Norton Introduction to Fiction
By Beaty, Jerome, ed. (Norton)
Recommended
The Heath Introduction to Fiction
By Clayton, John J. (Houghton Mifflin)
Recommended
Narrative Fiction: An Introduction and Anthology
By Griffith, Kelley (Harcourt)
Recommended
Classics of Modern Fiction
By Howe, Irving, ed.
Recommended
 
Course Objectives
  • To gain familiarity with a large number of works of fiction, ranging from extremely short narrative forms through the novel.
  • To explore and master thoroughly the elements of fiction.
  •  
    Measurable Learning
    Outcomes:
  • Identify and distinguish between the elements of plot and structure, character, setting, point of view, language and style, and theme.
  • Evaluate recursively the elements in fiction as they appear in repeated and differing formats.
  • Demonstrate through oral and written exercises practical criticism of fiction.
  • Demonstrate command of basic appropriate literary terms and elements.
  •  
    Topical Outline: Departmental policy requires a minimum of 4,500 words of graded student writing for this course.
  • An overview of the elements: plot and structure, character, setting, point of view, language and style, theme. Basic terminology. Approximately 15% of course.
  • Short narrative forms: parable, fable and tale. Practical criticism stressing the elements. Approximately 15% of course.
  • The short story; practical criticism stressing the elements. Approximately 40% of course.
  • The short novel or novella; practical criticism stressing the elements. Approximately 15% of course.
  • The novel; practical criticism stressing the elements.
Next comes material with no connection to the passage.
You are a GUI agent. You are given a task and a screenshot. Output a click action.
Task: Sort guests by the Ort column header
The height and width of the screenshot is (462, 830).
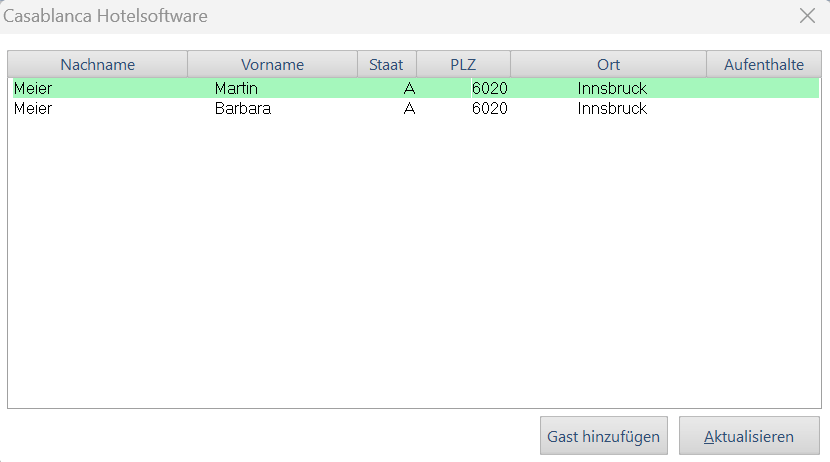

Approximately 15% of course.
  •  
    Culminating Experience Statement:

    Material from this course may be tested on the Major Field Test (MFT) administered during the Culminating Experience course for the degree. 
    During this course the ETS Proficiency Profile may be administered.  This 40-minute standardized test measures learning in general education courses.  The results of the tests are used by faculty to improve the general education curriculum at the College.

     

    Recommended maximum class size for this course: 30

     
    Library Resources:

    Online databases are available at http://www.ccis.edu/offices/library/index.asp. You may access them from off-campus using your CougarTrack login and password when prompted.

     
    Prepared by: Danny Campbell Date: March 2, 2008
    NOTE: The intention of this master course syllabus is to provide an outline of the contents of this course, as specified by the faculty of Columbia College, regardless of who teaches the course, when it is taught, or where it is taught. Faculty members teaching this course for Columbia College are expected to facilitate learning pursuant to the course objectives and cover the subjects listed in the topical outline. However, instructors are also encouraged to cover additional topics of interest so long as those topics are relevant to the course's subject. The master syllabus is, therefore, prescriptive in nature but also allows for a diversity of individual approaches to course material.